**Work task A:**
Answer these questions about the passage on imatinib treatment of gastrointestinal stromal tumors, one answer per line, labeled to match:
(i) What do the GFP-microtubule-associated protein light chain 3 puncta represent?
(ii) What share of GISTs regress completely after treatment with imatinib?
(iii) Which two antimalarial agents are named as possible combination partners for imatinib mesylate?
**Work task B:**
Reproduce the part of the passage on imatinib treatment of gastrointestinal stromal tumors between "The treatment of" and "acquired imatinib resistance.", inclusive.
**Work task C:**
Continue the passage on imatinib and autophagy in gastrointestinal stromal tumor cells from its last sentence.

**Passage provided:**

+++

GFP-microtubule-associated protein light chain 3 puncta, representing autophagosomes, detected in GIST cells 8 h after treatment with imatinib. Courtesy of B. Rubin and J. Debnath.

New findings indicate that the success of imatinib mesylate treatment for gastrointestinal stromal tumors (GISTs) could be improved by giving it in combination with an antimalarial agent, such as chloroquinone or quinacrine.

The treatment of metastatic GISTs was transformed by imatinib—a small molecule inhibitor of the KIT receptor tyrosine kinase. “However, we were struck by the fact that less than 2% of GISTs regress completely after treatment with imatinib, leaving variable numbers of quiescent GIST cells,” explain Brian Rubin and Jayanta Debnath, the study's corresponding authors. To prevent clinical progression of quiescent GIST cells, imatinib must be taken indefinitely, but chronic therapy can lead to development of acquired imatinib resistance.

“We were motivated to try to understand how GIST cells enter into a state of quiesence instead of dying,” say Rubin and Debnath. Evidence suggests that autophagy—a lysosomal self-digestion process that allows energy and nutrient recycling during periods of starvation or stress—promotes survival of tumor cells in response to chemotherapy. The researchers hypothesized that autophagy facilitates GIST cell survival in response to treatment with imatinib.

+++

**Given records:**
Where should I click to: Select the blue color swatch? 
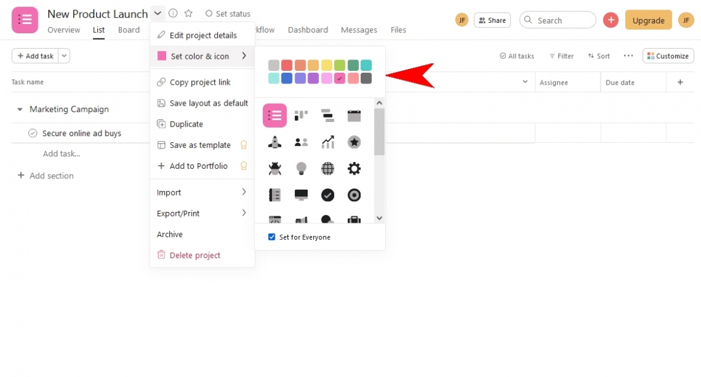pos(287,78)
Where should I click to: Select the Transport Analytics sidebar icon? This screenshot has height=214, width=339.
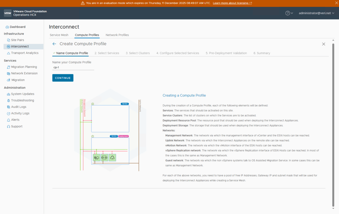(8, 53)
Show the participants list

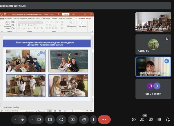(x=142, y=119)
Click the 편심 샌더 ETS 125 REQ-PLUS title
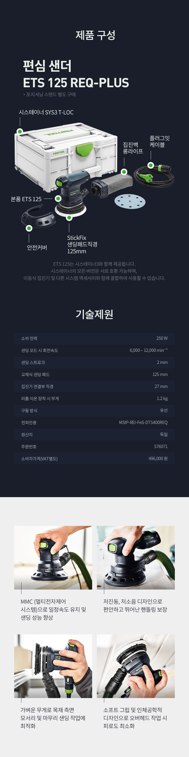The height and width of the screenshot is (757, 189). point(76,74)
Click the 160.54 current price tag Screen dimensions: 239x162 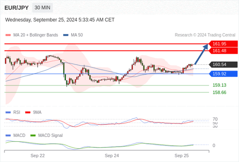(223, 65)
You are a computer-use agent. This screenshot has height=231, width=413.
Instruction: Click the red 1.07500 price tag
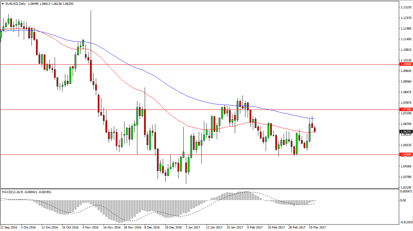(x=405, y=109)
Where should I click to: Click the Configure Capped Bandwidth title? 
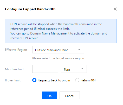(x=30, y=9)
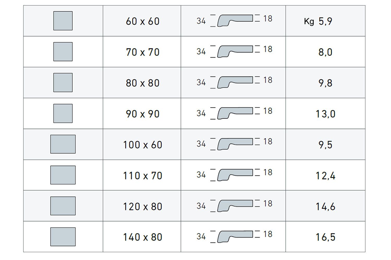Click the 60 x 60 size label
391x260 pixels.
143,21
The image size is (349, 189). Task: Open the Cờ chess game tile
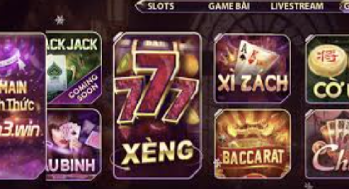click(x=327, y=69)
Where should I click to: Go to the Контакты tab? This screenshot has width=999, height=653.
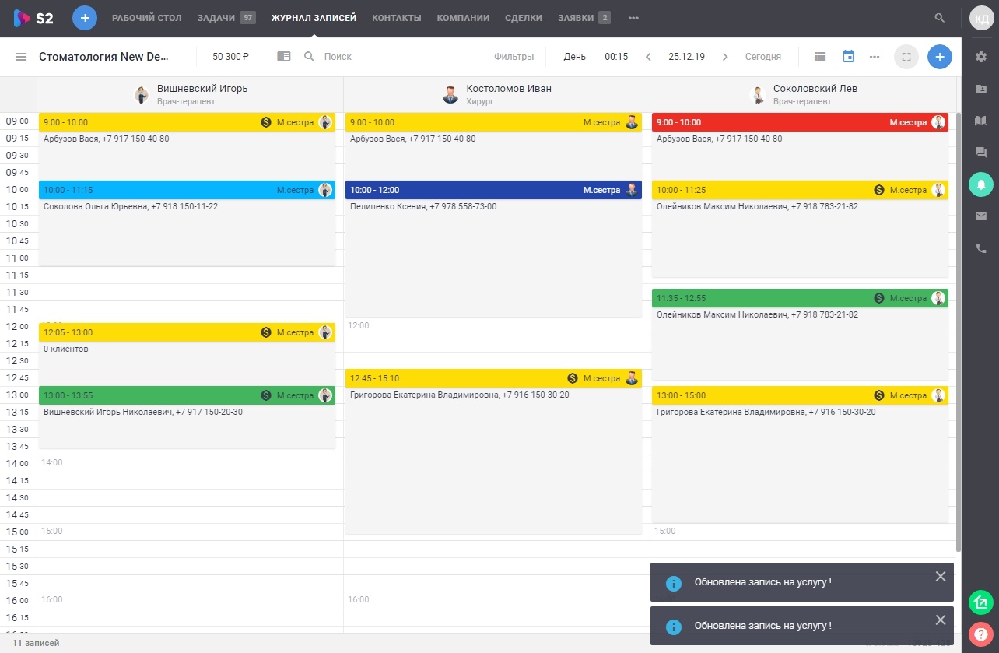pyautogui.click(x=397, y=18)
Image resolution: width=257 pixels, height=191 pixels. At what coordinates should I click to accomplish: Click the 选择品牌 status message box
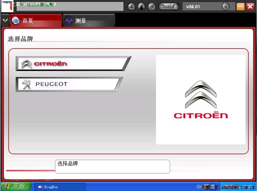pyautogui.click(x=112, y=166)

+++

**Answer section A:**
(i) Autophagosomes.
(ii) Less than 2%.
(iii) Chloroquinone and quinacrine.

**Answer section B:**
The treatment of metastatic GISTs was transformed by imatinib—a small molecule inhibitor of the KIT receptor tyrosine kinase. “However, we were struck by the fact that less than 2% of GISTs regress completely after treatment with imatinib, leaving variable numbers of quiescent GIST cells,” explain Brian Rubin and Jayanta Debnath, the study's corresponding authors. To prevent clinical progression of quiescent GIST cells, imatinib must be taken indefinitely, but chronic therapy can lead to development of acquired imatinib resistance.

**Answer section C:**
To try to understand the processes involved, Rubin, Debnath and colleagues adopted a multifaceted approach. Novel isogenic cell lines (two sensitive and one resistant to imatinib) were developed and used to confirm that imatinib is not effective at killing GIST cells, but that it induces reversible quiescence and autophagy. Autophagosome formation, a hallmark of autophagy, was then shown to occur in resected GIST samples taken from patients who had been treated briefly with imatinib (for 3, 5 or 7 days) and to correlate with a decrease in cell death.

The reasearchers also used RNAi to knockdown two vital autophagy regulators and found that this promoted the death of imatinib-treated GIST cells. Finally, Rubin, Debnath and colleagues studied the effect of treatment with imatinib plus lysosomotrophic antimalarial agents, which block the final stages of autophagic degradation. Combination treatment promoted cell death whilst abrogating imatinib resistance in both an imatinib-sensitive cell line and an imatinib-sensitive mouse xenograft model.

“Our study is the first study to show conclusively that autophagy facilitates GIST cell survival after treatment with imatinib. It is also the first study to demonstrate that inhibition of autophagy synergizes with imatinib in the treatment of GIST.”

The authors are currently working towards understanding how autophagy is activated by inhibition of KIT and whether autophagy contributes to survival of GIST stem cells. They are confident that it should be relatively straightforward to investigate the effects of combination therapy with imatinib plus an autophagy inhibitor in a clinical trial. Autophagy inhibitors have been used in the clinic in the form of antimalarial agents for many years and have well-understood toxicity profiles.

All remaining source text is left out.